**Work request**
Go through the data and retrieve each line that includes the string "Hapurnea".

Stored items
+ + + +

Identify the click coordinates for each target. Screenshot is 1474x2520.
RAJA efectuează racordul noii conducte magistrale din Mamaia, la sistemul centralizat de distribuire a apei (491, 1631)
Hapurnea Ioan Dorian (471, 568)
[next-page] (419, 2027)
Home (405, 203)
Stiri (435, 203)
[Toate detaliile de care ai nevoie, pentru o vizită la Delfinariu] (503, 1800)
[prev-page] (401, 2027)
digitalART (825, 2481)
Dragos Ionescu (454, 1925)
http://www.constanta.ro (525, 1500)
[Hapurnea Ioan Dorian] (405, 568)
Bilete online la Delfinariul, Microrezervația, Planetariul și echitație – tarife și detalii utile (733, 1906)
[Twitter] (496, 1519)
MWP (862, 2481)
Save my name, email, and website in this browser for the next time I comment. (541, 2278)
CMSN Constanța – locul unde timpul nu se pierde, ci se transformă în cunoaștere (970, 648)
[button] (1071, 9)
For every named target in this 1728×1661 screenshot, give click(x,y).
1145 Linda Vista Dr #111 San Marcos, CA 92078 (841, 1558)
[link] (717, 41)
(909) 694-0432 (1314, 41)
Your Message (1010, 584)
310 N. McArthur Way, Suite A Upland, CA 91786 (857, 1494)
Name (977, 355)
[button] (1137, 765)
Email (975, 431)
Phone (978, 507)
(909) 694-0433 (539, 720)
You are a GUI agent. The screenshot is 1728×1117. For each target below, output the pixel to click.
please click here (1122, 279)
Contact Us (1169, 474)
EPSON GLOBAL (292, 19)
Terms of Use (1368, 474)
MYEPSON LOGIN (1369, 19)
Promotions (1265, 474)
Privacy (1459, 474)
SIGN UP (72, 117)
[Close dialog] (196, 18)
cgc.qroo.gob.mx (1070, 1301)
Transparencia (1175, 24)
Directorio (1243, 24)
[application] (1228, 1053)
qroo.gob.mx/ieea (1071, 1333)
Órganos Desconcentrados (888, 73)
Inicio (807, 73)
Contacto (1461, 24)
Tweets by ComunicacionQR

+ + + +

**Task output**
Hapurnea Ioan Dorian (471, 568)
[Hapurnea Ioan Dorian] (405, 568)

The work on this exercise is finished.